Adaptação em tempos de pandemia
Com a chegada da pandemia da Covid-19, os desportos com maior contacto, incluindo as artes marciais, acabaram por ser fortemente afetados. O atleta português revela que foi seriamente prejudicado, “estávamos [Júlio Ferreira e equipa técnica] numa fase de preparação para os pré-olímpicos e chegámos a estar na Bélgica, dois dias antes do início do confinamento”. Durante o tempo de confinamento, “a única hipótese era um trabalho mais físico e técnico feito em casa e não tanto tático, porque é impossível replicar o que é um atleta à nossa frente a reagir às nossas ações”.
Em setembro, Júlio Ferreira começou a treinar em equipa, mas ainda com algum receio, “usando sempre máscara e trabalhando sempre com o mesmo atleta para reduzir o risco de contágio”. No início de novembro e com o aproximar das provas, “começamos a treinar mais situações combate corpo a corpo, mas sempre com a noção das responsabilidades que temos que ter fora do treino”. Para já, o atleta informa que ainda não houve nenhum problema. Em relação às provas que já aconteceram durante a pandemia, Júlio Ferreira comenta que a organização do Campeonato da Europa não foi “perfeita”, mas que houve preocupações de forma a manter os atletas isolados e fora de perigo.
A realidade de um atleta-estudante
Para além de atleta de taekwondo, Júlio Ferreira é também estudante na Universidade do Minho e terminou o mestrado em Arquitetura na passada quarta-feira. O bracarense sublinha a compreensão dos professores e da própria universidade e deixou claro que “é possível fazer ambas as coisas”. O atleta destaca ainda que a Universidade do Minho e as outras instituições, como o SC Braga, o Comité Olímpico e mesmo a FADU “foram sempre muito compreensivas e ajudaram-me das maneiras que podiam para que conseguisse conciliar”.
Mesmo com a compreensão de todas estas instituições, Júlio Ferreira confessa que, por vezes, torna-se “difícil” e que, no seu caso, “a arquitetura é um curso muito prático e há coisas que acabam por ser impossíveis de fazer”. O atleta expressa que existem momentos em que se têm de concentrar num dos lados e deixar o outro para segundo plano durante algum tempo.

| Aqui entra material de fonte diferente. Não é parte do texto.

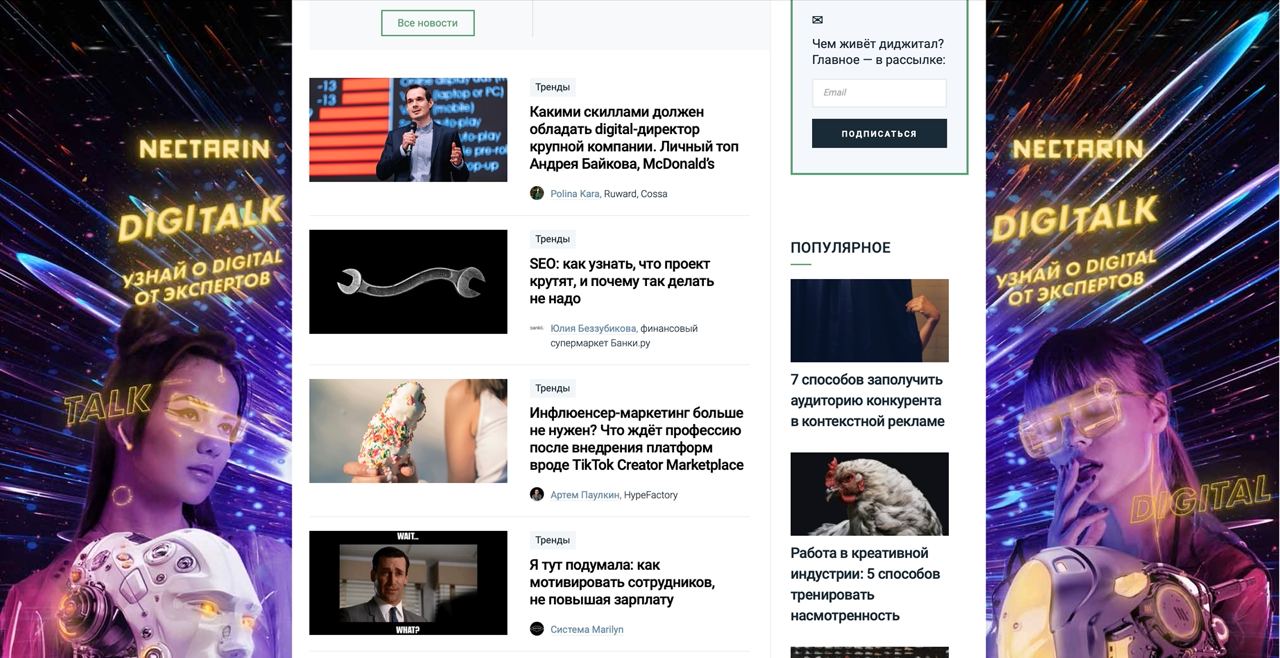Open 7 способов заполучить аудиторию link
Image resolution: width=1280 pixels, height=658 pixels.
(867, 400)
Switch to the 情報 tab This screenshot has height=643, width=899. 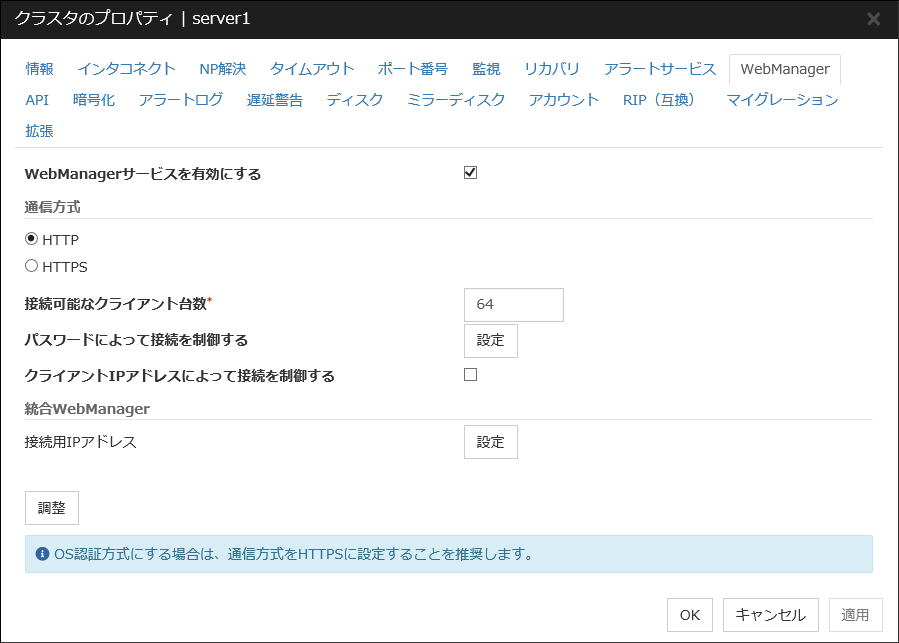40,69
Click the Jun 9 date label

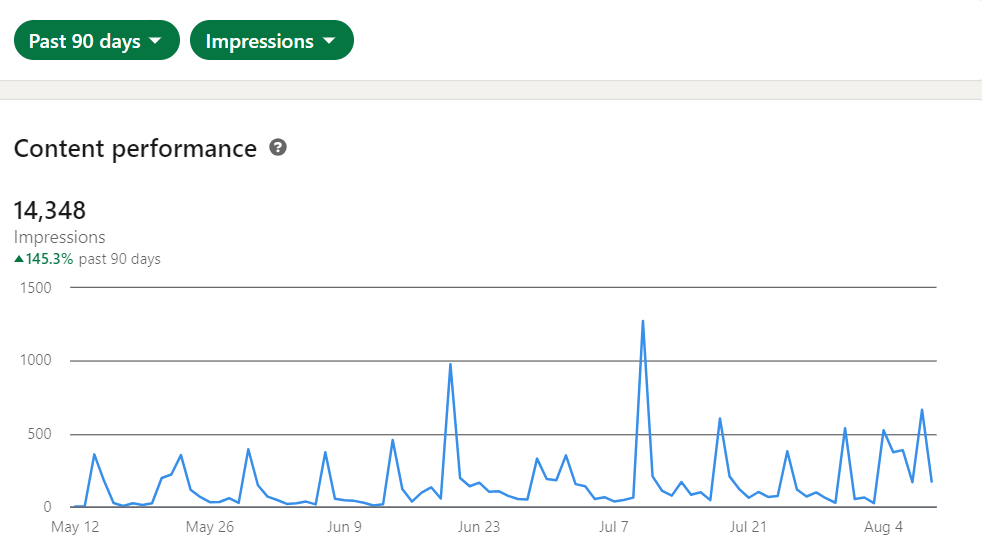(344, 527)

No entanto, Júlio Ferreira afirma que tem “sorte”, porque o gosto pela arquitetura consegue acompanhar de alguma forma a paixão pelo taekwondo. “O desporto permite-me viajar, conhecer culturas e modos de construir completamente diferentes e, certamente, o meu leque de referências arquitetónicas cresce devido a isso”. Conjugar as duas atividades “tem sido uma experiência fenomenal para o meu crescimento como arquiteto, como atleta e até mesmo como pessoa, porque permite-me ter mais noção da realidade”.
Objetivos para o futuro
Em termos académicos, Júlio Ferreira destaca gostar muito do estudo e da investigação e demonstrou vontade em continuar a evoluir a nível académico. Quanto à parte profissional mais direcionada para a arquitetura, “o meu sonho era ter o meu próprio gabinete, se possível até trabalhar sozinho”, menciona o atleta.
Relativamente ao desporto, “o principal objetivo são os jogos olímpicos do próximo ano”. “A curto prazo, temos sete/oito meses até aos jogos e claro que vencer faz parte dos objetivos”, afirm ainda o bracarense. Depois de realizados os jogos mais próximos, Júlio Ferreira pretende continuar ligado ao taekwondo: “manter-me na competição durante mais algum tempo, talvez até Paris 2024”. Mais tarde, e numa fase mais avançada, o atleta desvenda que gostava de tornar-se treinador, de forma a dar a conhecer aquilo que aprendeu. Por fim, o atleta do SC Braga afirma que tudo isto depende de muitas variantes e que “o objetivo principal será sempre realizar os projetos a que me proponho”.
Depois de atingir dois marcos importantes da sua vida – acabar o mestrado na sua área e conseguir um título de campeão europeu – Júlio Ferreira demonstrou ainda ter várias ambições a diversos níveis. O jovem atleta português agradece ainda à Universidade do Minho e ao Departamento de Desporto, por o terem ajudado sempre e por, de certa forma, o terem tornado uma pessoa melhor.